Johnny Bullet
Anonymous Noise: Volume 15 manga review
By Leroy Douresseaux

February 9, 2020 - 15:14

Publisher(s): Viz Media
Writer(s): Ryoko Fukuyama. Casey Loe
Artist(s): Ryoko Fukuyama
Letterer(s): Joanna Estep
ISBN: 978-1-4215-0642-6
$9.99 U.S., $12.99 CAN, £6.99 UK, 192pp, B&W, paperback
Rating: T (Teen)

Anonymous Noise Graphic Novel Volume 15 cover image

Rated “T” for “Teen”

As a child, Nino Arisugawa experiences two heart-wrenching goodbyes.  The first is Momo Sakaki, the boy next door for whom she sings; he suddenly moves away.  The next is the young songwriter, Kanade “Yuzu” Yuzuriha, who nicknames Nino, “Alice.”  Before he moves away, he tells her that she should sing instead of scream.  Now, Nino is in high school and is the lead singer of the band, “In No Hurry to Shout” a.k.a. “In No Hurry.”  She is reunited with Momo and Yuzu, but it's complicated.
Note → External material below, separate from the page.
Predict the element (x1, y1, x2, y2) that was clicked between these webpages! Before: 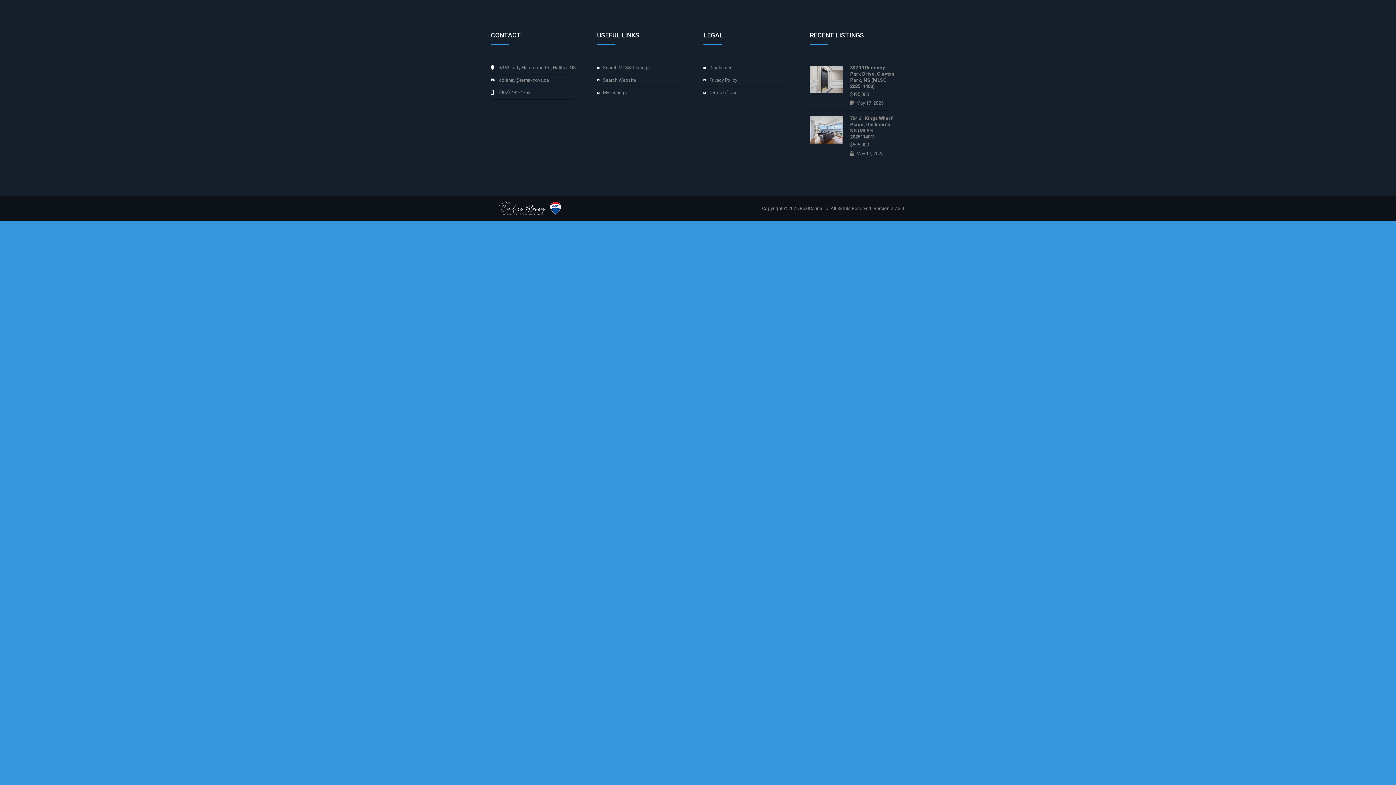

Anonymous Noise, Vol. 15 (Chapters 82 to 87) opens as In No Hurry is invited back to the music festival, Rock Horizon.  This year, the band has a bigger concert stage, but the members wonder if they are ready for a larger crowd... especially in light of how the “Tokyo Sailing” concert series ended for them.  The band members also watch how well their rivals, “Silent Black Kitty,” are doing on a bigger stage.  Then, Mitsu, the lead singer of “Girlless,” the Rock Horizon headliners, arrives with a surprising proposal for Nino.

THE LOWDOWN:  The Anonymous Noise manga continues to rock out on its story of rock bands, rivals, songwriters, young love, and family and relationship drama.  As it approaches its end, however, the series also becomes a story of resolutions and of moving on.

Anonymous Noise Graphic Novel Volume 15 is a pivotal volume for Nino/”Alice.”  Readers will find themselves happy to see her leaving the depressed state that she has been in for the last few volumes.  Clearly, creator Ryoko Fukuyama is moving the series towards its end, as there are only three volumes left after Vol. 15.  It is good to see Nino embrace a musical future and her talents.

Casey Loe's English adaptation captures the nuance of the conflicts and the clash of goals that is dominating the narrative at this point.  Joanna Estep's lettering, as always, stays in step with the rhythm of the story, but Estep rocks out on this concert-heavy volume.

I READS YOU RECOMMENDS:  Fans of Shojo Beat high school romantic dramas will want to try Anonymous Noise.